Он торопливо подхватил ноут и развернул экраном к окну.
— Ого, — признали из теплого Сочи, — и правда, снег. Рановато он у вас нынче…
И правда, рановато. Но красиво настолько, что несколько минут парни потрясенно молчали, наблюдая за невесомым снегопадом.
Где-то у соседей сверху жалобно, на одной ноте, монотонно мяукал кот.
На следующий день снег выпал снова. Начался примерно в полдень и шел почти до самых сумерек. Не успевшая запылиться, белоснежная перина сверкала так, будто «Щаковку» приукрасили к великому торжеству. Даже хмурые невыспавшиеся люди на улицах стали улыбаться чуть больше обычного.

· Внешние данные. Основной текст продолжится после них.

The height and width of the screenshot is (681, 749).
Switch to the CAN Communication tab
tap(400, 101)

Паштету укутанный снегом Академ казался нереально красивым. Мешало лишь чувство тихой неуемной тревоги, причины которой парень отыскать не сумел. А может, Гольцман был прав и он начинал дичать?
Поздним вечером, когда Комолкин уже вернулся с работы, снег повалил вновь. Густой, крупный, оседающий величественно и чинно. Если долго смотреть в его невесомую вьюжную глубь, начинала кружиться голова. Белый занавес был настолько плотным, что надолго скрыл от глаз и могучий сосновый бор, и ближайший из заселенных домов, и даже прожектор заброшенной стройки.

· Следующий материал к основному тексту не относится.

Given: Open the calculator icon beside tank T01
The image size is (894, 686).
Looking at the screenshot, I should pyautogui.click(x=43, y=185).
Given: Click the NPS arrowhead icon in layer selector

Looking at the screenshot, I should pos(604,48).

Хлюпая горячим чаем и глядя в окно на буйство подступающей зимы, Паштет размышлял, что ни за какие сокровища мира не хотел бы сейчас оказаться в сердце леса. Например, на зимовье, отрезанным от цивилизации, оставленным один на один с догорающим в «буржуйке» огнем…
Ближе к полуночи небесные запасы истощились. Прессуя тапочками наваленный на балкон пушистый ковер и кутаясь в пальто, Комолкин вышел покурить. Напротив дома мерно покачивались на ветру макушки сосен-гигантов, облепленные мокрым снегом.

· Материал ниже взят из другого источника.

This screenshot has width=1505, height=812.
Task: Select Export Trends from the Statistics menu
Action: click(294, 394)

Во дворе было до неуютности темно, а единственным источником освещения остался мощный фонарь, круглосуточно освещавший проезд к брошенной стройке справа от высотки. Подступавшие к заасфальтированной автостоянке деревья казались строем вражеской армии, зеленомундирной, с белыми эполетами на плечах. Армия была готова к наступлению.
Недовольно нахмурившись, Паштет глубоко затянулся сигаретой и попробовал снова нащупать причину непрошеной хандры. Преодолевая совершенно примитивный страх, заставил себя подступить к бетонным перилам балкона и всмотрелся в дикие недра тайги.
Тут же одернув себя: да какой там «дикие»?! Лес вокруг «Щаковки» был насквозь исхожен людьми и истоптан сотнями троп. И пусть он казался первобытным, чувство было обманчивым — трактора и подъемные краны давно изгнали из него всю сказочную нелюдь, а самыми страшными хищниками бора остались многочисленные белки…
— Эх, красота… — Шепотом убеждая себя под нос, Комолкин закутался в пальто.
И в этот самый момент заметил на краю леса человеческую фигуру…
Судя по первому впечатлению, это был мужчина. Одетый в нечто объемное и бесформенное, похожее на теплую парку с капюшоном, еще не совсем уместную по погоде.
Фигура стояла на самой границе бора, по щиколотку утопая в свежевыпавшем снегу. Неподвижная и сиротливая настолько, что Паштет даже прищурился — не померещилось ли принять за человека высокий пень или хитросплетенную ветку?
Осенний ветер вмиг стал неуютным и злым, заставил поднять фетровый воротник. Сбросив окурок в пустую пивную бутылку, Павел неожиданно для себя поднял руку и небрежно помахал мужчине внизу.
Присмотрелся, надеясь обнаружить на снегу силуэт пса, которого выгуливал незнакомец. И не заметил. Лишь обратил внимание на цепочку необычных следов — она вела к мужчине на краю леса не от подъезда, а строго вдоль опушки, своей пунктирной отсечкой напоминая государственную границу на старой школьной карте…
Паша уже был готов признать, что никакого мужчины внизу нет и глаза его все-таки обманули. Но тут фигура подняла правую руку. Медленно, будто во сне, и Комолкин неожиданно вздрогнул.